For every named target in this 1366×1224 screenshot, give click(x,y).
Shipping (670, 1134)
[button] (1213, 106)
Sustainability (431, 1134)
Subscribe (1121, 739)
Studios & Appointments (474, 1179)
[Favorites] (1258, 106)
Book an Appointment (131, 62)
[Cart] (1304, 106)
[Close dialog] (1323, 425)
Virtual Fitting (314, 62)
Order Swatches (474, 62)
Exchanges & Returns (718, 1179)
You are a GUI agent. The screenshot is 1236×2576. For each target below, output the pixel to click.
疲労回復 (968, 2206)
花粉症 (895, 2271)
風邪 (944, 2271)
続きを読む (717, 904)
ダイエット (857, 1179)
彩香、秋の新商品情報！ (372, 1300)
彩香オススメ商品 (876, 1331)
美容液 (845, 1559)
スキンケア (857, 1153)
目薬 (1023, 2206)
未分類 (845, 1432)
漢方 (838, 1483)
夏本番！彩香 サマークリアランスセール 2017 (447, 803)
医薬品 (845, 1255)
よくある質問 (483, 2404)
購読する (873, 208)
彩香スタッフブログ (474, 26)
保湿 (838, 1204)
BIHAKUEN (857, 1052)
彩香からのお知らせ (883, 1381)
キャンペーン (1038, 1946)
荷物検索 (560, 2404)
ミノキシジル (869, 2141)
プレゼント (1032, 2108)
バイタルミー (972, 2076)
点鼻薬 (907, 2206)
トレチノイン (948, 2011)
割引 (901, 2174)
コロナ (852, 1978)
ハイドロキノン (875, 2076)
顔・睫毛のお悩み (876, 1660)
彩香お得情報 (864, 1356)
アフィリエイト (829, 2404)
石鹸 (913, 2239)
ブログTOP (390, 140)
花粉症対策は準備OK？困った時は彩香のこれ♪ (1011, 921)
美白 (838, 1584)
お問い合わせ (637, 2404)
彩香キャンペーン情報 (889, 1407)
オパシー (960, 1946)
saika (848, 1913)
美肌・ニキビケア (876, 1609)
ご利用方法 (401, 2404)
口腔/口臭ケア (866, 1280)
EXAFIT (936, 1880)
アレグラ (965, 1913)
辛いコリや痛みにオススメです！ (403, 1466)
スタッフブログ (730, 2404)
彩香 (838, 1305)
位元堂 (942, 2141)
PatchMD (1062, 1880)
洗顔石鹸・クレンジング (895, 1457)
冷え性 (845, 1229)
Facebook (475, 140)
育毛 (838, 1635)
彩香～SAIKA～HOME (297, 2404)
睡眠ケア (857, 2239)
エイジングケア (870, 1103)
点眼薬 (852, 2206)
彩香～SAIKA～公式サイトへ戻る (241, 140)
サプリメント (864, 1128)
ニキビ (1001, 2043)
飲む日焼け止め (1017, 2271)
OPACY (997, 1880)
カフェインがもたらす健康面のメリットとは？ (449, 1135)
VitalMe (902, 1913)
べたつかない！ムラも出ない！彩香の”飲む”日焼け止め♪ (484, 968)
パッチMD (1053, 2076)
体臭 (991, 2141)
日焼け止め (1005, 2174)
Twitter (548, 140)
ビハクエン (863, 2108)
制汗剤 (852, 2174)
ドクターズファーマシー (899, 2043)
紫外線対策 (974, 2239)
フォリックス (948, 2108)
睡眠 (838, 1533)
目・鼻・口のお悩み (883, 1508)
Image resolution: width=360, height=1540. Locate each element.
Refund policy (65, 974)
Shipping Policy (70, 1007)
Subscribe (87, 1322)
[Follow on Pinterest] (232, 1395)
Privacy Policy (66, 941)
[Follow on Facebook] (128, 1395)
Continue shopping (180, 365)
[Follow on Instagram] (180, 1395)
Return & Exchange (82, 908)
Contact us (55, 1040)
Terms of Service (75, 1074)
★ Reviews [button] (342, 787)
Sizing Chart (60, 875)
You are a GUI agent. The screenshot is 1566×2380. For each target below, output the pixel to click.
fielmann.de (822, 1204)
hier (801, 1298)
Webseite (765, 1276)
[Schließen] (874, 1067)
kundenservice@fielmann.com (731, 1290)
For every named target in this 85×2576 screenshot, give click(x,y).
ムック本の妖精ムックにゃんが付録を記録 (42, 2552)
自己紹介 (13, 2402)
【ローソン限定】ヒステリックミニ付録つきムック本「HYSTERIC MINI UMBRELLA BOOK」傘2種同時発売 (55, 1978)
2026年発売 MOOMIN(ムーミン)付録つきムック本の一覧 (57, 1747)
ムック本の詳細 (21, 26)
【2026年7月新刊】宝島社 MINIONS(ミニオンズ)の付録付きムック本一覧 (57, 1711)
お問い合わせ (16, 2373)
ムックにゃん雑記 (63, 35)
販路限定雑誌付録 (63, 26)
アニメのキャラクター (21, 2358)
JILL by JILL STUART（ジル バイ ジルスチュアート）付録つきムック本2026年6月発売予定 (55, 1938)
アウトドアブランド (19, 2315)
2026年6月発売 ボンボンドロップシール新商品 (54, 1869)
================================
WHAT YOU SHOULD DO
Word for word, restate the lines of the listing above starting at the line with "冷え性 (845, 1229)" and ending at the line with "OPACY (997, 1880)", and nothing outside them.

ANSWER TO THIS EXERCISE
冷え性 (845, 1229)
Facebook (475, 140)
育毛 (838, 1635)
彩香～SAIKA～HOME (297, 2404)
睡眠ケア (857, 2239)
エイジングケア (870, 1103)
点眼薬 (852, 2206)
彩香～SAIKA～公式サイトへ戻る (241, 140)
サプリメント (864, 1128)
ニキビ (1001, 2043)
飲む日焼け止め (1017, 2271)
OPACY (997, 1880)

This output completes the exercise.